Required action → Every record below should appear in your answer, copied exactly.
Source information: Begin
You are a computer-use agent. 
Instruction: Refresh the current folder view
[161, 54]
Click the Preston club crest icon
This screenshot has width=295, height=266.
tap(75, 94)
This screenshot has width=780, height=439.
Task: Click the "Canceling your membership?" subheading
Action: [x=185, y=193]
Source information: End
Output of the task →
You are a computer-use agent. 
Instruction: Refresh the current folder view
[161, 54]
Click the Preston club crest icon
This screenshot has width=295, height=266.
tap(75, 94)
This screenshot has width=780, height=439.
Task: Click the "Canceling your membership?" subheading
Action: [x=185, y=193]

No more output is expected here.